■ **Work task**
Your answer is the line containing "This screenshot has height=738, width=760." plus every line after it through the end of the records, printed exactly and free of pictures.

(Stored records)

>>>>

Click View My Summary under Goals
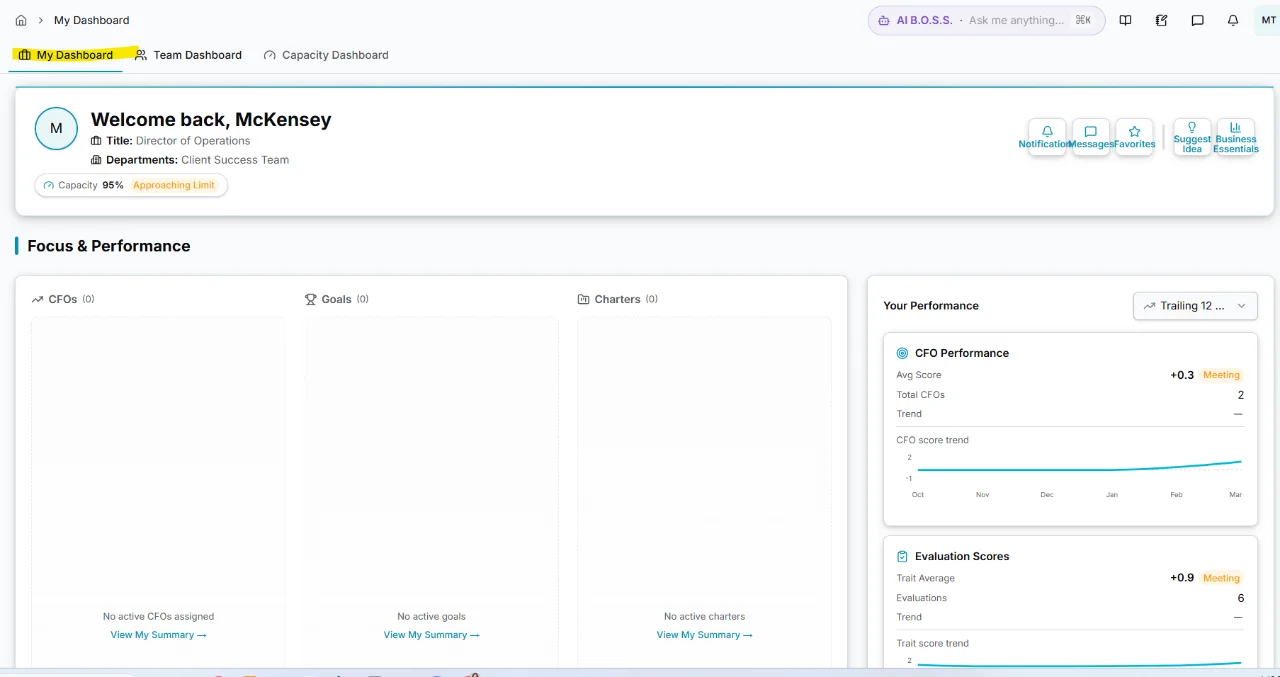1280x677 pixels. point(431,635)
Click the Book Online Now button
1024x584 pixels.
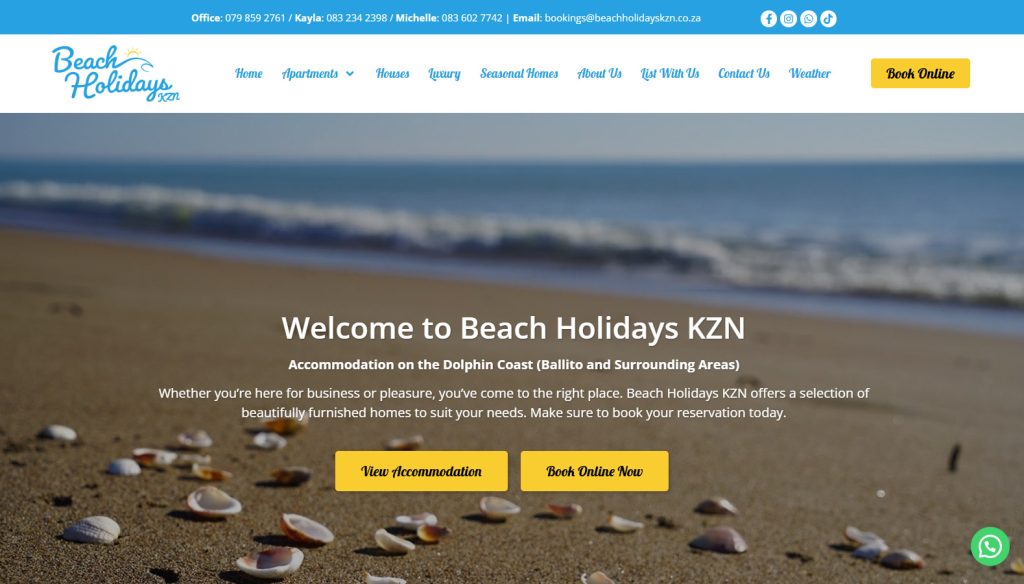[594, 471]
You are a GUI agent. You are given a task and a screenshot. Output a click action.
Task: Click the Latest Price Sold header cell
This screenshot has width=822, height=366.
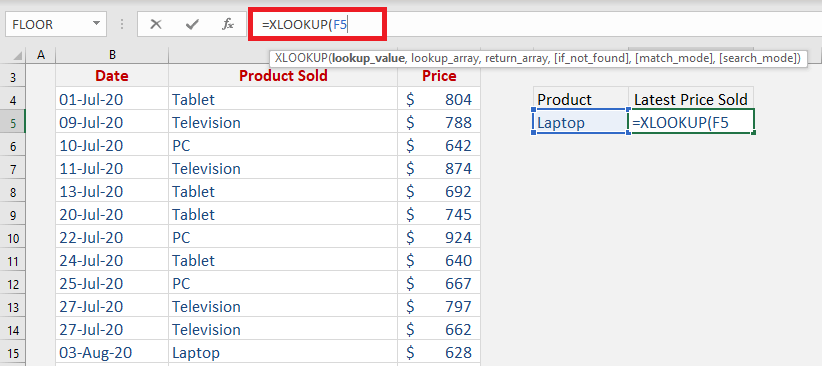pyautogui.click(x=691, y=99)
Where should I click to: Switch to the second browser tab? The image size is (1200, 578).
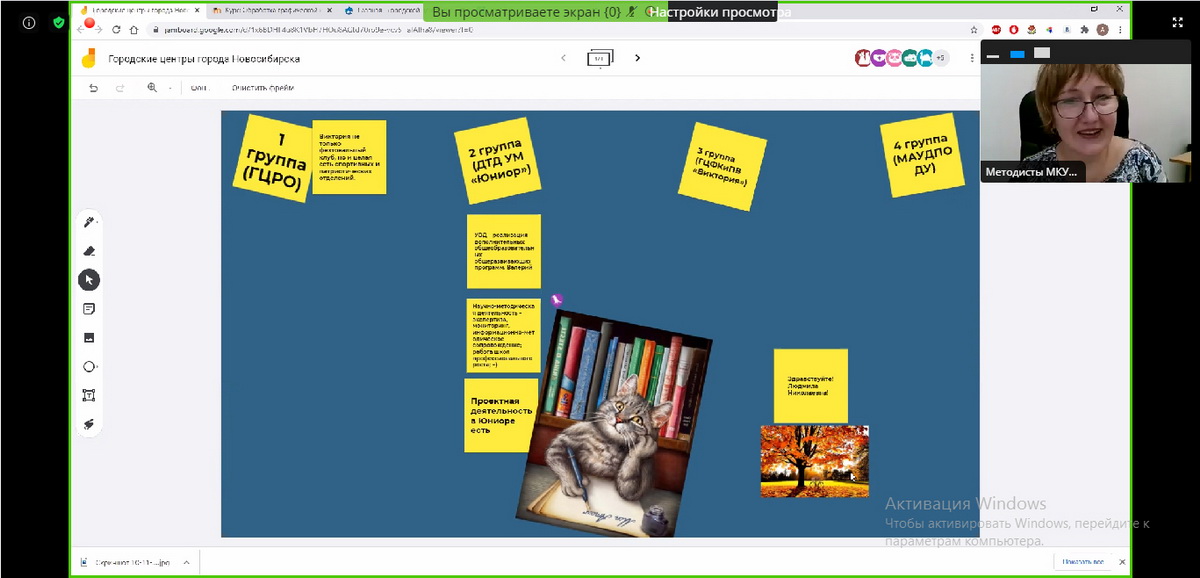(x=270, y=11)
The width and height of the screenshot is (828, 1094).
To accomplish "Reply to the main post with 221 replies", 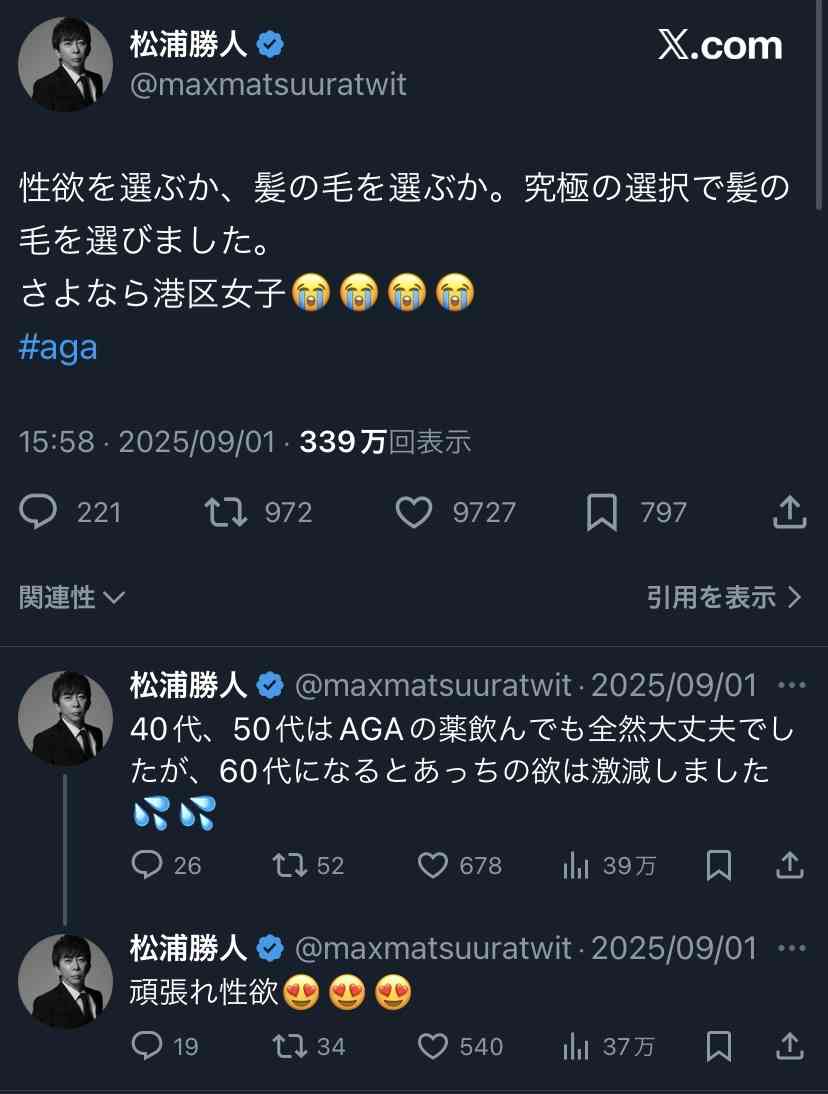I will (40, 513).
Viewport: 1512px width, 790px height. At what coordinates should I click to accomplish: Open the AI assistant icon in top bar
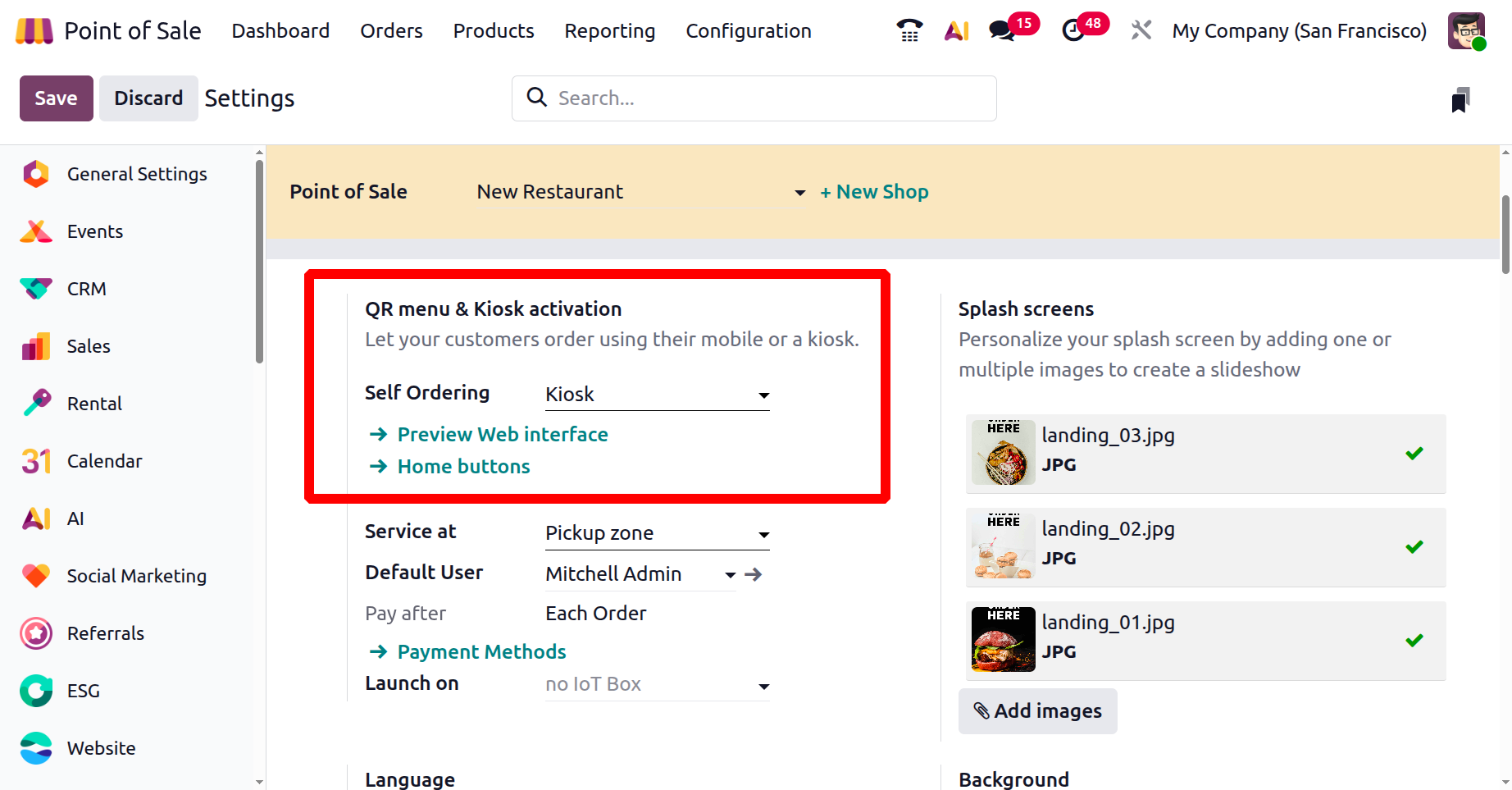[x=956, y=31]
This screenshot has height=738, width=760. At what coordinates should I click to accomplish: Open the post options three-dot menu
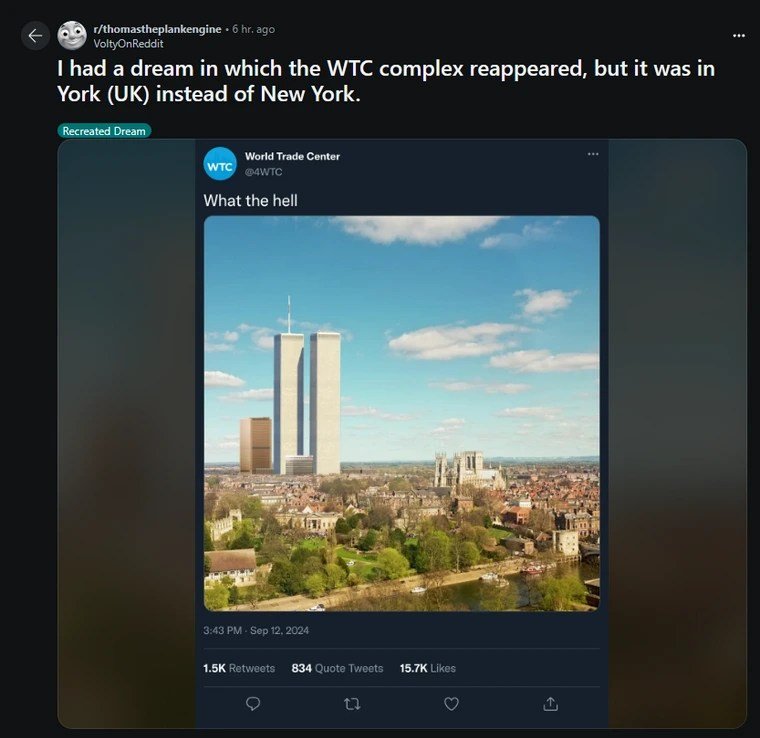pos(738,35)
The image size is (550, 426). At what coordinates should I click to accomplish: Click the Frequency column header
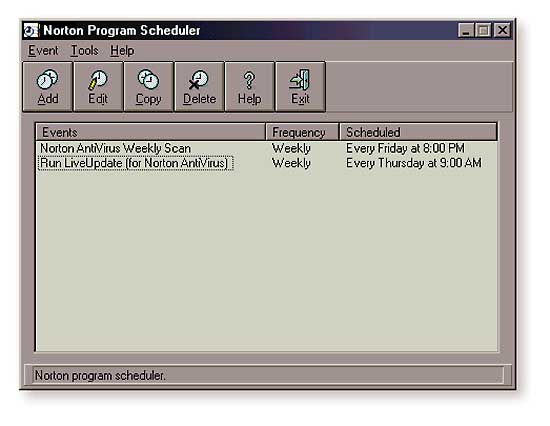[302, 132]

<<<<

■ **Written reply**
This screenshot has height=738, width=760. At what coordinates should I click to accomplish: Open the post options three-dot menu
pos(738,35)
The image size is (550, 426). At what coordinates should I click to accomplish: Click the Frequency column header
[302, 132]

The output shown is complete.